ただ、注意しなければならないのは、ここでいう「感謝」は「感謝しなければならない」という義務的な感情ではなく「自然に心から湧き出てくる感情」であるということです。

「プレゼントをもらったら、感謝しなければならない」というのは「礼儀」の話であって「感謝」の話ではありません。

プレゼントをしようと思ってくれた人の気持ち、そのプレゼントを選んでくれたときの気持ち、また、その経済的な負担をしてくれたことなど、そのプレゼントという「モノ」を通じて、相手の「気持ち」に想いを馳せて、その気持ちに対して「ホントにありがとう」と湧き出てくる感情が「本当の感謝」です。

自己内観「本当の感謝」だろうか?

自己内観とは、自分と向き合い「自分の本質を知ること」であり、いつも上機嫌でいるためのメンタルケアに欠かせないプロセスです。次に、自問自答するためのサンプルを紹介します。

自分自身の感謝の気持ちが、義務的なものではなく、素直な心から自然に湧き出ているものか?さらに、それは相手にきちんと伝わっているか?セルフチェックしてみてください。

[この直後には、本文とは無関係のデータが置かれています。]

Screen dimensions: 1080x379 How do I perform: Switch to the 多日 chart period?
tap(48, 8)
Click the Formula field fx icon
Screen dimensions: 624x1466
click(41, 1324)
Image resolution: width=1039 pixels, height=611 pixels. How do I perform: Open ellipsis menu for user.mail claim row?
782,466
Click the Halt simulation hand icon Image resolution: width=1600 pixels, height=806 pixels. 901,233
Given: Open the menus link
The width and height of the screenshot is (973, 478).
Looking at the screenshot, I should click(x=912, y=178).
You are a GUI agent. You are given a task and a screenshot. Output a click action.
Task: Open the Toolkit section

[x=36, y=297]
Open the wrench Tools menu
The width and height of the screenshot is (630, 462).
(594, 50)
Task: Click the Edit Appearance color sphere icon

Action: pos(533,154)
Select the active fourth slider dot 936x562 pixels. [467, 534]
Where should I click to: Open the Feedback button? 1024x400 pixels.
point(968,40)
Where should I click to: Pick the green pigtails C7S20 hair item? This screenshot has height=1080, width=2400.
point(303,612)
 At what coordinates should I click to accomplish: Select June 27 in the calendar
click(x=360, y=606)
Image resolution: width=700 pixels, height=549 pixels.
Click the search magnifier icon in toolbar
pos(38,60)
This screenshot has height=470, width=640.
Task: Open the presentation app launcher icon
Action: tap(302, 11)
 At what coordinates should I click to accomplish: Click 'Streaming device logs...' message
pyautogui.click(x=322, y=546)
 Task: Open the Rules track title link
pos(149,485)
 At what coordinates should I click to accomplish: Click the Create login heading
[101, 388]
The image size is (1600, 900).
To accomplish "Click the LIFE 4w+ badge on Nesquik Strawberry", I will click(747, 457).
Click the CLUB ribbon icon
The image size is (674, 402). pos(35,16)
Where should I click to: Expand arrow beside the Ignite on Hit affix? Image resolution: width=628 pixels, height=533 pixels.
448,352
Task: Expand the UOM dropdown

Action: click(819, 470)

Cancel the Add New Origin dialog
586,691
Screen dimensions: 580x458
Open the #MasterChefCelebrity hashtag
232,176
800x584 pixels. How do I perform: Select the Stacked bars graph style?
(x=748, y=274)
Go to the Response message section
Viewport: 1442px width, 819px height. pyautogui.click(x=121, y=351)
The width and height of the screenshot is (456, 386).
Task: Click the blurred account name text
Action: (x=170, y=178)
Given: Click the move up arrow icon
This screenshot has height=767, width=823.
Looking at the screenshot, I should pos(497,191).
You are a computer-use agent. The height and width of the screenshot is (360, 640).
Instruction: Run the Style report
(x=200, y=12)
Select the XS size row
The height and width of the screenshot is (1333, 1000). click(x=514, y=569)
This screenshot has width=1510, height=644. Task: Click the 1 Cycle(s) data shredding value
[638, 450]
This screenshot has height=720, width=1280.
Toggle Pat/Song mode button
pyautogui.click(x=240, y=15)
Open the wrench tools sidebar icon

  • 当社の事業に関連する方々の「ナニ」に感謝しているのだろうか?
    • お客様
    • 仕入先や外注先または金融機関など
    • その他、自社のビジネスでお世話になっている方々
    • 社員や、その家族や大切な人たち
    • 自分自身の家族や大切な人たち
  • 目は行き届いているだろうか?
    • 自分にとっては簡単なことでも、慣れない人たちにとっては苦労や努力を伴うこと
    • 日常、見逃しがちなことでも、目立たないところで小さな気遣いをしてくれている人たち
    • 当たり前のことを当たり前に考動してくれている人たち
  • 当たり前をスルーしていないだろうか?
    • 会議の席上、勇気をもって意見してくれたり、提案してくれる「その気持ち」
    • 評価するのは「成果」、感謝するのは「過程」。成果の有無に関わらず、その背景の行動や気持ち
    • ミスや失敗を叱責しても、それをきっかけに新たな発見や学びがあったとき
  • チームビルディング
    • メンバーが成長してくれていることに
    • リーダークラスが、リーダーシップを発揮してくれていることに
    • 秩序正しく、ルールを守ってくれていることに
    • お互いを思いやり、お互いが助け合っている姿に
  • 自分自身の行動・言動
    • 感謝の気持ちを素直に「ありがとう」と伝えているだろうか?
    • 自分自身の「ありがとう」の気持ちは、相手に正しく伝わっているだろうか?
    • 些細なことでも「ありがとう」と自然に声に出ているだろうか?
    • 感謝の言葉を伝えることに、恥ずかしさやためらいを感じていないだろうか?
    • 「耳の痛いこと」を言ってくれる相手には、それが年少者や下位のメンバー、その他誰であっても感謝し、それを素直に伝えているだろうか?
    • 相手によって、感情的に感謝の気持ちをシャットアウトしていないだろうか?
    • 順調に物事が進んでいるとき「誰の助けもなく、自分だけの成果」と思っていないだろうか?
    • お中元やお歳暮、お返しなど謝意を伝えるとき、形式的に「モノ」で済ませてないだろうか?
    • 気が付けば「思い上がり」「傲慢」「勘違い」などによって感謝の気持ちが希薄になっていないだろうか?
  • さらに視野を広げて
    • 衣食住に関するインフラに大きな問題がないこと
    • 治安が良いこと
    • 平和なこと
    • 自由なこと

さて、どうですか?「気になる項目」や「心当たりのある項目」はありましたか?もしあったなら、その理由を深く考えることで「自分の本質」をより鮮明に知ることができます。自己内観によって自己認識を深め、自分自身の感謝の気持ちの背景を知ることが必要です。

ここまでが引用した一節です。